- [Directions for this task]: Scan the records beneath this line for the line holding "Instruction: Click the coin" and the line holding "Given: Rerun the PROFILE MATCH query", then transcribe exactly those two and all lines between.

= = = =

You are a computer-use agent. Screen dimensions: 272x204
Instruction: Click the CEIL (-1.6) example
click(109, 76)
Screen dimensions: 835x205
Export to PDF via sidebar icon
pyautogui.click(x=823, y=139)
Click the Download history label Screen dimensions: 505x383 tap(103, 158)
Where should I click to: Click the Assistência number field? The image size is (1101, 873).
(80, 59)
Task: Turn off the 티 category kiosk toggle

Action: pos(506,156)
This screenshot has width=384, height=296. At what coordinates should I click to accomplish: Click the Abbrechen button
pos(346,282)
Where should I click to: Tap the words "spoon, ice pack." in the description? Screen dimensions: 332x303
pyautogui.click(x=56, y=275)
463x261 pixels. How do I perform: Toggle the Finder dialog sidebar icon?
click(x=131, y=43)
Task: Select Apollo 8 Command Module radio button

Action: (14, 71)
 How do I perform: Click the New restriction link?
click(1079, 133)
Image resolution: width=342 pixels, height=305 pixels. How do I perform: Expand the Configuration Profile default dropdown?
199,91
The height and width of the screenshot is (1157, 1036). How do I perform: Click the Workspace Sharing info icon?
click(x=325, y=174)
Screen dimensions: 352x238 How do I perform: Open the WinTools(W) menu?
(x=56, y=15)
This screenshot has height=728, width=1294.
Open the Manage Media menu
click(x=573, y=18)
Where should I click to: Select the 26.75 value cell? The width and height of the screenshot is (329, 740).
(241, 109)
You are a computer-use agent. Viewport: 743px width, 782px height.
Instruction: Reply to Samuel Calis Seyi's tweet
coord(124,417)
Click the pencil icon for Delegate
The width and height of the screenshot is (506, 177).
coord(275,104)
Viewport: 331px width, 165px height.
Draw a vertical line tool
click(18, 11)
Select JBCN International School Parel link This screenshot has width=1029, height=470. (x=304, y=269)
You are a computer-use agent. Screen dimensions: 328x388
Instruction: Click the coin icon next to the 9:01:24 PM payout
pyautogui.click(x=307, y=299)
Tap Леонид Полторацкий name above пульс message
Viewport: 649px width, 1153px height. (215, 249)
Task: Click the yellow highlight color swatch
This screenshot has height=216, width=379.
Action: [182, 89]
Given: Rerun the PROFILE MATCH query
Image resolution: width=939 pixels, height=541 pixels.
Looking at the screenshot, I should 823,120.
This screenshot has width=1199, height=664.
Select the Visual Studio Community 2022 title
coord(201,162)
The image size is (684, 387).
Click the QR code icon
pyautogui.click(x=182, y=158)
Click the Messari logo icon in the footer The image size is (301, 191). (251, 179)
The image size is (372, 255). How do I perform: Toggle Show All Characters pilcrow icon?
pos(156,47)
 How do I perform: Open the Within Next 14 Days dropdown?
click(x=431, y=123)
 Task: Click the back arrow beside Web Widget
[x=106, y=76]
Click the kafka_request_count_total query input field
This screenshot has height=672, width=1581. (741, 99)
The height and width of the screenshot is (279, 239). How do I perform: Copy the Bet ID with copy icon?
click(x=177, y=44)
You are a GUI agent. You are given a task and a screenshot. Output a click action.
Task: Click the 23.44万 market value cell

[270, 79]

= = = =

- [Solution to this exercise]:
Instruction: Click the coin icon next to the 9:01:24 PM payout
pyautogui.click(x=307, y=299)
Tap Леонид Полторацкий name above пульс message
Viewport: 649px width, 1153px height. (215, 249)
Task: Click the yellow highlight color swatch
This screenshot has height=216, width=379.
Action: [182, 89]
Given: Rerun the PROFILE MATCH query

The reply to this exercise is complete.